Monday, February 2, 2009

Fresh Root Beer

I was intending to trot out with another informative (read: boring) discourse on the realities of cellaring real ale, when I passed A & W in Oakridge on the way down to Eugene for a quick shopping run. I was hopeful that this time the shopping run might entail a visit to a purveyor, or plural, of fine barley-oriented beverages. This would purely be, of course, as a reward of my bravery in attempting to shop sensibly. Success has been achieved, thanks to my vehicle's tendency to navigate to McMenamins High Street Cafe while in Eugene. That's my wife's vehicle, actually, as mine has no brake lights, amongst other electrical features, due to mice and their industrious incisors.

Now, as many of you know, A & W is a pioneer in the manufacturing, promotion and retail of the acclaimed soft drink known as root beer. They have a multiplicity of franchises all over this fair land. I used to take my wee little daughters into our local (for lack of a better word) for a root beer float or two before they learned how to roll their eyes at me and say "Dad!" in that tell-tale, teenage accent. It is firmly etched in their gray matter. I hope.

So, all that blather above just to introduce the bit that caught my eye. The reader board, located as such to catch the travelers' eye, said "Root Beer, Made Fresh Daily". I didn't happen to notice a surfeit of Les Schwab tire skid marks opposite the "restaurant" in prospective patrons' efforts to toss back a fresh one, but the promotion is in its early stages and I admonish myself to be patient. But the rub here: am I to understand this bold, all-caps advertising strategy as suggesting that BOTH the fizzy soda water AND the root-beer-syrup-food-product are, as the precursors, suitably "fresh"? What exactly is "fresh root beer"? Are the CO2 bubbles in the peak of their hazardous existence?

Now beer, particularly real ale, cannot be made fresh daily. It can be made daily to be fresh at least two weeks out, but you wouldn't be interested in it the day it is brewed; at least not in the sense of one tipping back a pint of same. We do like to take a little sample as it tumbles into the fermenter after the heat exchanger, but mostly to see if it might be headed for the land of just plain awful or the magnificent realm of the sublime.
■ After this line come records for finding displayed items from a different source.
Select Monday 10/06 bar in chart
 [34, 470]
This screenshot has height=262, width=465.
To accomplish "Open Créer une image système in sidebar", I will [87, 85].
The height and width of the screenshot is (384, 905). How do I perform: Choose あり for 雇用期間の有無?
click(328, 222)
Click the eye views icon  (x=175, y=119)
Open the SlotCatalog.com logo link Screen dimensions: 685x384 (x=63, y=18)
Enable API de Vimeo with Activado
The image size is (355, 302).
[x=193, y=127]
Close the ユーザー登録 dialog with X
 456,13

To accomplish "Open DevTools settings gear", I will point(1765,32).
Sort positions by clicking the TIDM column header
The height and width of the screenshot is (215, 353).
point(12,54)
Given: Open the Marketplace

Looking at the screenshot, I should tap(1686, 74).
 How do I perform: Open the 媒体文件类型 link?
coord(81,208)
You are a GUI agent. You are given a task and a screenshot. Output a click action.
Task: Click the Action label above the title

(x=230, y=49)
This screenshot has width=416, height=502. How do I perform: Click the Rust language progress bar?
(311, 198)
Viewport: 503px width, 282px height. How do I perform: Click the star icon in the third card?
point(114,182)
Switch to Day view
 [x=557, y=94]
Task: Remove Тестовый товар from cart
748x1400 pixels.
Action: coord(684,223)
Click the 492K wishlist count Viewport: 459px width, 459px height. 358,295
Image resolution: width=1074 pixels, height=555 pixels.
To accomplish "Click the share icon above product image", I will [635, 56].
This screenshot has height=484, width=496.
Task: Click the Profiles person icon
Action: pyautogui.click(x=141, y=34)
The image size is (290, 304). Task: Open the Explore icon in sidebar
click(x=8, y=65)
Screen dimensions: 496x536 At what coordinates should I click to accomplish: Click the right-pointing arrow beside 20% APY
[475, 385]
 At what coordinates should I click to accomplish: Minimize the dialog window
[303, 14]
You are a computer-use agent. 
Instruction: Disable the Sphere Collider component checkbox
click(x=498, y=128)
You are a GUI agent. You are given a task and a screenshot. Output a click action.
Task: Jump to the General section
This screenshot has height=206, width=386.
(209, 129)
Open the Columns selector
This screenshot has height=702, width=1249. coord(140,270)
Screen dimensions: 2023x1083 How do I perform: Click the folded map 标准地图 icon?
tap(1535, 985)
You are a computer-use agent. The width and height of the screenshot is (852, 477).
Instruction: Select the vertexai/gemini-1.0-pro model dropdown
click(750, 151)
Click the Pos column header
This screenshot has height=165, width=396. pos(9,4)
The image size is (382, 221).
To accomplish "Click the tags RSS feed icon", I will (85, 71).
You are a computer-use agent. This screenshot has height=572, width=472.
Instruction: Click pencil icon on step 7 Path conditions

And I want you all to check back every hour or two to hear my further tales of the woes of beer finings, and I hope someone questions my over-use of quotation marks.


Whorst said...

What's the problem with finings?
In my latest beer, that wasn't cask conditioned, I used a combination of gelatin and Polyclar Plus 730. Knocked out any tannins present and dropped the yeast on its ass. But I used Safale-05, which produces some serious swamp water.

Anonymous said...

Did you talk with the fine people of A&W to determine the details behind what their sign was claiming? Inquiring minds want to know.

Unknown said...

I noticed the same sign several weeks ago and think the our thought processes run pretty parallel. My guess is that by "fresh" they mean the flavored high fructose corn syrup mixing with CO2 laden water a fraction of a second before it is dispensed into your waxed paper cup. "Made fresh" being roughly equivalent to "assembled in the USA." Numpties I tell you! Numtpies!

Brewers Union Local 180 said...

I used to not have a problem with finings, up until Brewers Supply Group decided to no longer handle Caskleer Paste from Murphy and Son in the UK. I'm now trying some Biofine stuff, which requires much more hand-holding. The instructions were a bit mysterious as to how to mix the stuff up, so I'm still in experimentation mode.

Brewers Union Local 180 said...

And I really should go in there and ask what they mean, shouldn't I? I'm just expecting a glazed look from the staff.

What I would really like fresh to mean is that there is, or was recently, a pot full of roots and herbs out back somewhere.

Whorst said...

Ted, just buy some gelatin in bulk. There's got to be a local outfit that will sell to you. I just mix it with water and heat it up until it dissolves.

Unknown said...

I am not a pro with soda knowledge, but knowing my brother's soda experiments, I know that some soda shops prime their drinks with yeast then let them fizzle. Don't know so well about A&W, but I do recall the one up north of Eugene still kegging their rootbeer as opposed to the 'boxed syrup' method. Why not stop in and ask? And along the same lines, are you serving housebrew sodas yet? I got a group of people heading up your way around the 14th for a birthday party.

Brewers Union Local 180 said...

I stopped and asked.

The Oakridge A & W staffperson said that "we make our own syrup" in back, which is then dispensed via the usual syrup and fizzy water at point of sale. I don't know the process of making the syrup, but it sounds more like an approach that dabbles in the vicinity of honesty than something that comes out of a box. That's cool.

The sign had been changed to mention something about a strawberry float.

I'm not much of a root beer drinker, so I took a fairly nice bacon cheeseburger back to the pub and had it with a pint of rye mild.